Open chhzh123 opened 4 years ago
I found the problem. The simplification logic only works when the loop range is smaller than the array size.
https://github.com/cornell-zhang/heterocl/blob/d3173471e877c32fd9327e882575499c46f10f69/tvm/src/pass/simple_passes.cc#L174-L176
I think it's unnecessary? And the correctness of the program should be guaranteed by the users (e.g. avoid accessing invalid memory).
Even this comparison is added, the program can still access memory out of the boundary. For example, change the compute function to hcl.compute((1,1,10,10), lambda i, c, x, y: A[i, c, x, y], "B", dtype)
, then (y / 8 + x)/8
can be 1
when x=y=9
, which is larger than the size of the 1st dimension.
@seanlatias
This is the legacy from Halide. I think maybe we can add a tag or something to turn on/off this feature.

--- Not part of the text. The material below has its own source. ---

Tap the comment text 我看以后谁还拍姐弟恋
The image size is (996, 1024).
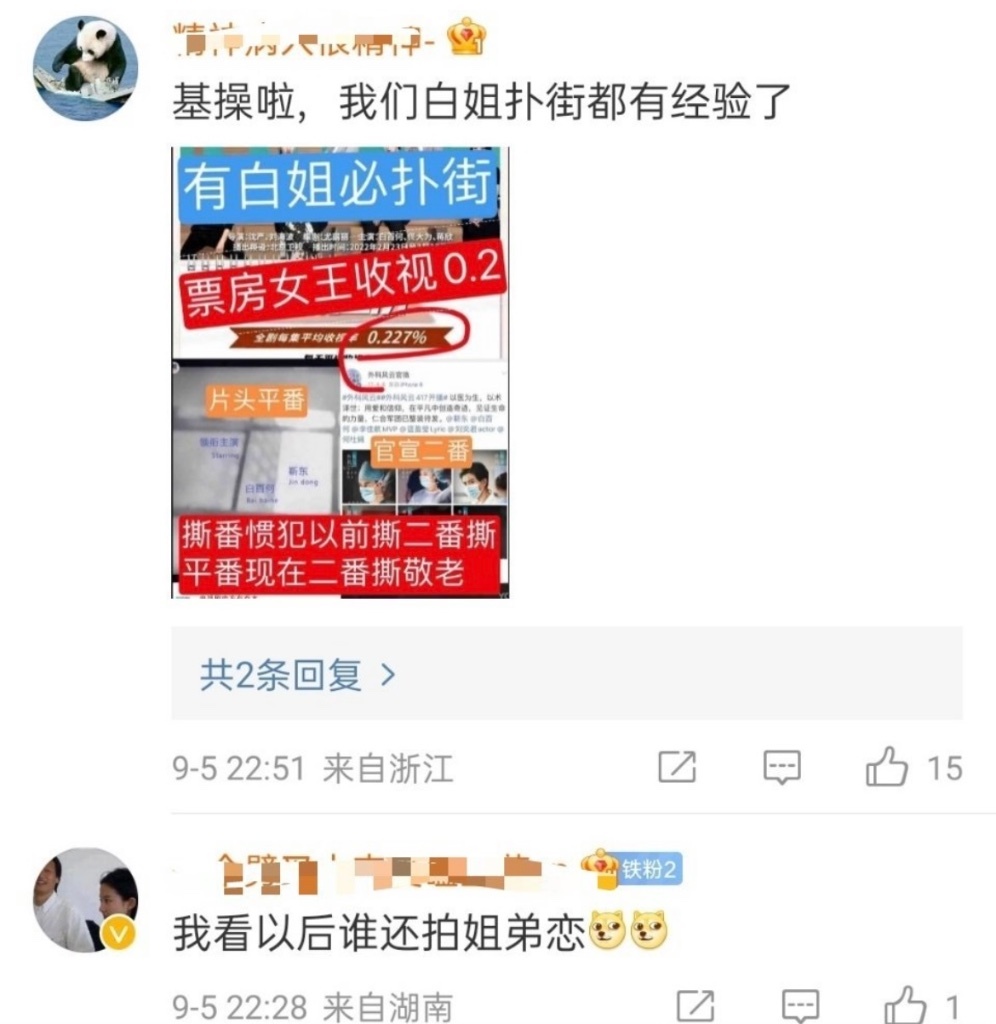pos(378,933)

I found the problem. The simplification logic only works when the loop range is smaller than the array size. https://github.com/cornell-zhang/heterocl/blob/d3173471e877c32fd9327e882575499c46f10f69/tvm/src/pass/simple_passes.cc#L174-L176
I think it's unnecessary?
These several lines should not be directly removed. Otherwise, the correctness of the program may not be ensured. As an example,
uint32 A[4][4];
uint32 B[16];
for (uint32 i = 0; i < 16; ++i)
B[i] = A[i / 4][i % 4];
will be simplified to
for (uint32 i = 0; i < 16; ++i)
B[i] = A[0][i];
which may cause SegFault and is incorrect.
@seanlatias we should first support multi-dimensional array in our internal IR.
I'm not sure why the access pattern in the generated VHLS code of the following example becomes so complex. Seems it only happens when the output array is larger the input array.
I think accessing
A[0][0][x][y]
is okay. Is the simplification logic somewhere not working properly?